Since the Evaluation Date, there have been no significant adverse changes in the
Company's internal control over financial reporting (as such term is defined in
Exchange Act Rules 13a-15 and 15d-15) or, to the Company's knowledge, in other
factors that could significantly affect the Company's internal controls in an
adverse manner. The Company's auditors and the audit committee of the board of
directors of the Company (or persons fulfilling the equivalent function) are not
aware of (i) any material weakness in the design or operation of internal
controls which could adversely affect the Company's ability to record, process,
summarize and report financial data; (ii) any fraud, whether or not material,
that involves management or other employees who have a significant role in the
Company's internal controls.

            (r)   The Company and each of its subsidiaries maintains a system of
internal accounting controls sufficient to provide reasonable assurance that (i)
transactions are executed in accordance with management's general or specific
authorizations; (ii) transactions are recorded as necessary to permit
preparation of the consolidated financial statements in conformity with
generally accepted accounting principles and to maintain accountability of
consolidated assets; (iii) access to assets is permitted only in accordance with
management's general or specific authorization; and (iv) the recorded
accountability for assets is compared with the existing assets at reasonable
intervals and appropriate action is taken with respect to any differences.

            (s)   Neither the Company nor any of its subsidiaries has sustained,
since the date of the latest audited financial statements included in the Base
Prospectus, the Prospectus Supplement or the Registration Statement, or
incorporated by reference therein, as the case may be, any material loss or
interference with its business from fire, explosion, flood, terrorist act or
other calamity, whether or not covered by insurance, or from any labor dispute
or court or governmental action, order or decree, otherwise than as set forth in
or contemplated by the Base Prospectus and the Prospectus Supplement; and, since
such date, there has not been any change in the capital stock (other than with
respect to subsequent option grants and share issuances pursuant to
reservations, agreements or employee benefit plans referred to in the Base
Prospectus or any Prospectus Supplement or pursuant to the exercise of
convertible securities, including options and warrants referenced in the Base
Prospectus or any Prospectus Supplement) or long-term debt of the Company or any
material adverse change, or any development involving a prospective material
adverse change, in or affecting the business, general affairs, management,
financial position, stockholders' equity, results of operations or prospects of
the Company, otherwise than as set forth or contemplated by the Base Prospectus
and the Prospectus Supplement.
..............................
→ WHAT IS ASKED
1. Name the Exchange Act Rules that the internal controls excerpt cites as defining internal control over financial reporting.
2. Using the internal controls excerpt, explain why transactions are recorded as part of the Company's system of internal accounting controls.

[Saved data entries]
..............................
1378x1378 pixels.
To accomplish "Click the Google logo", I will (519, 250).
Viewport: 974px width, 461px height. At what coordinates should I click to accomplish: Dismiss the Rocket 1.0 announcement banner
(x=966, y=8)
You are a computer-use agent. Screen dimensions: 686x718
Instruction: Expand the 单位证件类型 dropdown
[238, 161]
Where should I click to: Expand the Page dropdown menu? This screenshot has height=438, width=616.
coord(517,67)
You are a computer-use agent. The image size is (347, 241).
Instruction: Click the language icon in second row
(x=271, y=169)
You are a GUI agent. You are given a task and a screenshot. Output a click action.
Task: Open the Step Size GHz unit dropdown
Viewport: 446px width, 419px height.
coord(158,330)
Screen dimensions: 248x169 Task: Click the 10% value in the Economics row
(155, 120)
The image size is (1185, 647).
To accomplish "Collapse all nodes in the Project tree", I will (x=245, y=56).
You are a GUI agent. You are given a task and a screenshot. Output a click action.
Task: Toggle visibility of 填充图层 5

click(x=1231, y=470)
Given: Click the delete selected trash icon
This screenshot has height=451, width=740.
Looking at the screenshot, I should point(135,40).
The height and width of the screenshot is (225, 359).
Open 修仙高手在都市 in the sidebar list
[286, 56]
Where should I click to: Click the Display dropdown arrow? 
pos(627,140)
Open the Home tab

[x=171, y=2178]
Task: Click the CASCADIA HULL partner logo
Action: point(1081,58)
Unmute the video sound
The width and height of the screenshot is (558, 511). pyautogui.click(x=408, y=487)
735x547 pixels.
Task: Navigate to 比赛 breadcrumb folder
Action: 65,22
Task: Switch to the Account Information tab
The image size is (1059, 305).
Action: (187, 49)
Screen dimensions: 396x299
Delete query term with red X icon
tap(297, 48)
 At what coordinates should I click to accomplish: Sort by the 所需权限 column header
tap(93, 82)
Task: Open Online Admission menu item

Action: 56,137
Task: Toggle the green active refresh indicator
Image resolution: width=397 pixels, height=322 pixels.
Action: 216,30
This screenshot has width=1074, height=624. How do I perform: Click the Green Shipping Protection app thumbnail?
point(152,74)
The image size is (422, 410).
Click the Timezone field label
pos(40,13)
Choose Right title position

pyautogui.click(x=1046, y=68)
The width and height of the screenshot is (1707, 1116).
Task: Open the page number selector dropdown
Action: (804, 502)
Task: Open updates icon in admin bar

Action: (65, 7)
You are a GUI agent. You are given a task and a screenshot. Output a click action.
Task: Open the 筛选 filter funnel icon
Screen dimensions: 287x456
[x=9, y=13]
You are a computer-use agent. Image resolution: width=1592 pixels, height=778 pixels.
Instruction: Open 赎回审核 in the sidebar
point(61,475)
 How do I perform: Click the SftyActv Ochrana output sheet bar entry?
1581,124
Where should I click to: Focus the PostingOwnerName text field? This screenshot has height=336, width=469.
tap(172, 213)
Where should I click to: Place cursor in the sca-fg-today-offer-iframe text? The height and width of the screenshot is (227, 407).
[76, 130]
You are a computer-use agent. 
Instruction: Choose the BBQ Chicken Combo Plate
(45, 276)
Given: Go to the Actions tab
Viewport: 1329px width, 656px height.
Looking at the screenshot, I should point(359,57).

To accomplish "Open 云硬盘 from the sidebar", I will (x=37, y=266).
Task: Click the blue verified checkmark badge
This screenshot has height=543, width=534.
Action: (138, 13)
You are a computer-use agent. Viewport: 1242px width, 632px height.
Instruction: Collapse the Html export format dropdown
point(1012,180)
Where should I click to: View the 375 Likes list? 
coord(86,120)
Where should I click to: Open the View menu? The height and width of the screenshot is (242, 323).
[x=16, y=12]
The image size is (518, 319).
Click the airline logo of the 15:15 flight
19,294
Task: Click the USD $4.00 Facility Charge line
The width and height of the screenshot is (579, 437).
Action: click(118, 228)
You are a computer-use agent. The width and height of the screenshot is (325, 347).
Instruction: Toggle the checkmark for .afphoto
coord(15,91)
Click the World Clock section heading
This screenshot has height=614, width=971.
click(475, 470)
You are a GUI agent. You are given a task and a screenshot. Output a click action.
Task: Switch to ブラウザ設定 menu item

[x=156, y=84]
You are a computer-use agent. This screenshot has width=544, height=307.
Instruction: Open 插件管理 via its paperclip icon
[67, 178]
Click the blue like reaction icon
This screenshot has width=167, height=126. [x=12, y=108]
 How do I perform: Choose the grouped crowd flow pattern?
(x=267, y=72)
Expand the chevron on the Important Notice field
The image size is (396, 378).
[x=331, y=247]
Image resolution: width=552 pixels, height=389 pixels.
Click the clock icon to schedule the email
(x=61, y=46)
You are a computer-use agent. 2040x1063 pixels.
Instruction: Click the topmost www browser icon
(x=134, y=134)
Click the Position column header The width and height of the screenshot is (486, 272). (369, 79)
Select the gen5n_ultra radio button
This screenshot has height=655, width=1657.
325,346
..............................
→ SOLUTION LIST
1. Exchange Act Rules 13a-15 and 15d-15.

2. Transactions are recorded as necessary to permit preparation of the consolidated financial statements in conformity with generally accepted accounting principles. The recording also maintains accountability of consolidated assets.